--- Exercise materials ---

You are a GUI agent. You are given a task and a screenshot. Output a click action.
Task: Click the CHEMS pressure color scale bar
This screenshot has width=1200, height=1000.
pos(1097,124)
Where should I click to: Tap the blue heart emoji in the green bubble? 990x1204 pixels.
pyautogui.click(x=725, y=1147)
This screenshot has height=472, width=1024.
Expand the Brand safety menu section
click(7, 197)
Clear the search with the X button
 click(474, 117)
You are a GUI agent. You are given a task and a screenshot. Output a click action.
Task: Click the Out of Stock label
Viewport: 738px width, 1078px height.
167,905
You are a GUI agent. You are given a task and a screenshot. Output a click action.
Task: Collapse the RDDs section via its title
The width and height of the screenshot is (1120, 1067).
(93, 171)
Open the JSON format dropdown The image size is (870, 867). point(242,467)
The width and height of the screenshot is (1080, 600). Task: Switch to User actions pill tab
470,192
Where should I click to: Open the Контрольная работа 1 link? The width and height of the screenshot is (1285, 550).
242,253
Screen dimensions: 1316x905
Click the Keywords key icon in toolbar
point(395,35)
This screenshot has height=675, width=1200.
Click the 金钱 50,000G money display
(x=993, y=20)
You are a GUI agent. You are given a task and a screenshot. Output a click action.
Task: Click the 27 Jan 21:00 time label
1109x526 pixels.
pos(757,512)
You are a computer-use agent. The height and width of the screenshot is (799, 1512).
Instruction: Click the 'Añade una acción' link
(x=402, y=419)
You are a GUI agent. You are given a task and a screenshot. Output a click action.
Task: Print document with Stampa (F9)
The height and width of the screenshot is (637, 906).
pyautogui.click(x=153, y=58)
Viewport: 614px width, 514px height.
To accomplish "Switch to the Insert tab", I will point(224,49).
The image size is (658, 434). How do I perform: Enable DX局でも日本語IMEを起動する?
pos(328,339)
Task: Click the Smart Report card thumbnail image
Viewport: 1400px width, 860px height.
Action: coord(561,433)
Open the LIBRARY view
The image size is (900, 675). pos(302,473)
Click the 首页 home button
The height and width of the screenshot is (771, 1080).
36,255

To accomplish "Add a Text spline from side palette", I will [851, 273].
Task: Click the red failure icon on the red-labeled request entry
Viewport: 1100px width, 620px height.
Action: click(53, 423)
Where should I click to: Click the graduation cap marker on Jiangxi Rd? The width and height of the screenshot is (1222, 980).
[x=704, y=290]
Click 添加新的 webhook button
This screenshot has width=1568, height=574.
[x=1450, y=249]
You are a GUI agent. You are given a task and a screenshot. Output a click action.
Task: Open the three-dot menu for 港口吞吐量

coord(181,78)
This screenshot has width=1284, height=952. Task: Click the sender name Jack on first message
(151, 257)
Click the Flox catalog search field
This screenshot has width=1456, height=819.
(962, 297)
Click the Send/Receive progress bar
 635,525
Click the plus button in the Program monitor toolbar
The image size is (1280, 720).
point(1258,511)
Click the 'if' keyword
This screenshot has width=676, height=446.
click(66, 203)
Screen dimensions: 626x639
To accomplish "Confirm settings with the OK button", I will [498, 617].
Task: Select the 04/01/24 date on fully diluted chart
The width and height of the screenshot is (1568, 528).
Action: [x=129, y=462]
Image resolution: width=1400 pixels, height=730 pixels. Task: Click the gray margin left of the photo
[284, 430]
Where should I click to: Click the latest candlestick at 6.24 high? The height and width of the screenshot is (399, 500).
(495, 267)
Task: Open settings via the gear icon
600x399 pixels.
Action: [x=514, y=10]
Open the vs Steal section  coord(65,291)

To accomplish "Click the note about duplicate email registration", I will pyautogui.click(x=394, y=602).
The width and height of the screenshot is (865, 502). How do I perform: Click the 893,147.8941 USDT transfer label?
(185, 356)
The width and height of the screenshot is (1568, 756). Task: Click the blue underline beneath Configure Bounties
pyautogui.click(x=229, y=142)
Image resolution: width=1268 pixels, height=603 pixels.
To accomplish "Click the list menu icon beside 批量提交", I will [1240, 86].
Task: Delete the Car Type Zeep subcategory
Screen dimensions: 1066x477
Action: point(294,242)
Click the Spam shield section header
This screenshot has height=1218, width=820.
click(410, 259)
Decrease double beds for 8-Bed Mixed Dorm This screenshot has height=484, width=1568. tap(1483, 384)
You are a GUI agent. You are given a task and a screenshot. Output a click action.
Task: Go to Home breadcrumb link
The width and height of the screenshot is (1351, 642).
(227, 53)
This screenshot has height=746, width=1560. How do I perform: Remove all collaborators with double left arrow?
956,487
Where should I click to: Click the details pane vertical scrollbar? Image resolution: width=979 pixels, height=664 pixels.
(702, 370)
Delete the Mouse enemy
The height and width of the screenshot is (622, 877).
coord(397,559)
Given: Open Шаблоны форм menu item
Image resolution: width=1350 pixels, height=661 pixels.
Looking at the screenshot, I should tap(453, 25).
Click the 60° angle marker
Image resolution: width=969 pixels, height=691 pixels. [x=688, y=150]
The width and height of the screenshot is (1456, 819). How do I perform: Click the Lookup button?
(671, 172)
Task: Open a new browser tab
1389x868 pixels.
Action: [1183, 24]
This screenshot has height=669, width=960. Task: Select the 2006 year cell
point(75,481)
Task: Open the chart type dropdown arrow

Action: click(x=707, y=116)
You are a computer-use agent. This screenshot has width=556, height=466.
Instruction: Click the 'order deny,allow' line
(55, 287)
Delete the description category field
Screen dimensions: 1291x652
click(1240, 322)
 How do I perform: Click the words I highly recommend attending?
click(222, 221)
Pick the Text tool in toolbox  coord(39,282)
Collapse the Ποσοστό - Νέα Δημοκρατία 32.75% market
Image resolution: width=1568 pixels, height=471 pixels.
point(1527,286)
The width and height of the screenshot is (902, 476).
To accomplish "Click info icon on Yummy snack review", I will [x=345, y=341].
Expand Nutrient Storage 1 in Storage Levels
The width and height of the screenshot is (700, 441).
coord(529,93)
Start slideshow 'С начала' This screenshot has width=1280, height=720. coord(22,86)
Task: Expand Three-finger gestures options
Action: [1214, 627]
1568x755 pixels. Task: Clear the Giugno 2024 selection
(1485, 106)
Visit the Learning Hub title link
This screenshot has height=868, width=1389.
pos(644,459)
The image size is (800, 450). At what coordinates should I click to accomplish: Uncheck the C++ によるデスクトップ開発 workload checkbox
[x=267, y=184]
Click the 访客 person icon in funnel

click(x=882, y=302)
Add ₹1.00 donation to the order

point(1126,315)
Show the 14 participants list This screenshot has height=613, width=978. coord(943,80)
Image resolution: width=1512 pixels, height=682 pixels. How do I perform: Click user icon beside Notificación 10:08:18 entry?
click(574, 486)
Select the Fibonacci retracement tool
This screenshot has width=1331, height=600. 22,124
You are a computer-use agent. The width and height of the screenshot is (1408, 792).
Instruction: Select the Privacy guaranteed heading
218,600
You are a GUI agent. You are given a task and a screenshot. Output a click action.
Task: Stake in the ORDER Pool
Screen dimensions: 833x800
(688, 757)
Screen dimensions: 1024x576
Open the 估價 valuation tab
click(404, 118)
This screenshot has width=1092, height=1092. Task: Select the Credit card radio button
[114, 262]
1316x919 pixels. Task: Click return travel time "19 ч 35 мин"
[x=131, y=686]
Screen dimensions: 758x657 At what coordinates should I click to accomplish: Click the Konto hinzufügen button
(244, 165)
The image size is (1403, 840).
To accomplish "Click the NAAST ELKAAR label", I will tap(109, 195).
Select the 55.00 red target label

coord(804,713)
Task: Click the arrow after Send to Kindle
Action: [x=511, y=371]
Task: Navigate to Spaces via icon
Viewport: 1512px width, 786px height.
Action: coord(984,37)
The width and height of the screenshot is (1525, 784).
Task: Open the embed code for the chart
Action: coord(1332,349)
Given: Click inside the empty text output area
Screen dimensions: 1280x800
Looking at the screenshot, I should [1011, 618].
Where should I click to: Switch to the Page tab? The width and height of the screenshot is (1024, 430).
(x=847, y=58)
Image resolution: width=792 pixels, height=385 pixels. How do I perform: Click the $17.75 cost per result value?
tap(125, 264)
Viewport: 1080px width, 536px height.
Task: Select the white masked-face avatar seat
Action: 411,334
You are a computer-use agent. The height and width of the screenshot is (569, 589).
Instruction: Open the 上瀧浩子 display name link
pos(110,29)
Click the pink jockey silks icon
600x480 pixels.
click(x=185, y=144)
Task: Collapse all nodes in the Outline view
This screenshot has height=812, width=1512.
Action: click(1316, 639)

---

Prompt> The expected answer is an exact copy of the lines above, beginning at the line with "Expand the Brand safety menu section" and ending at the line with "Open the JSON", with both ends in.

Response area>
Expand the Brand safety menu section
click(7, 197)
Clear the search with the X button
 click(474, 117)
You are a GUI agent. You are given a task and a screenshot. Output a click action.
Task: Click the Out of Stock label
Viewport: 738px width, 1078px height.
167,905
You are a GUI agent. You are given a task and a screenshot. Output a click action.
Task: Collapse the RDDs section via its title
The width and height of the screenshot is (1120, 1067).
(93, 171)
Open the JSON format dropdown The image size is (870, 867). point(242,467)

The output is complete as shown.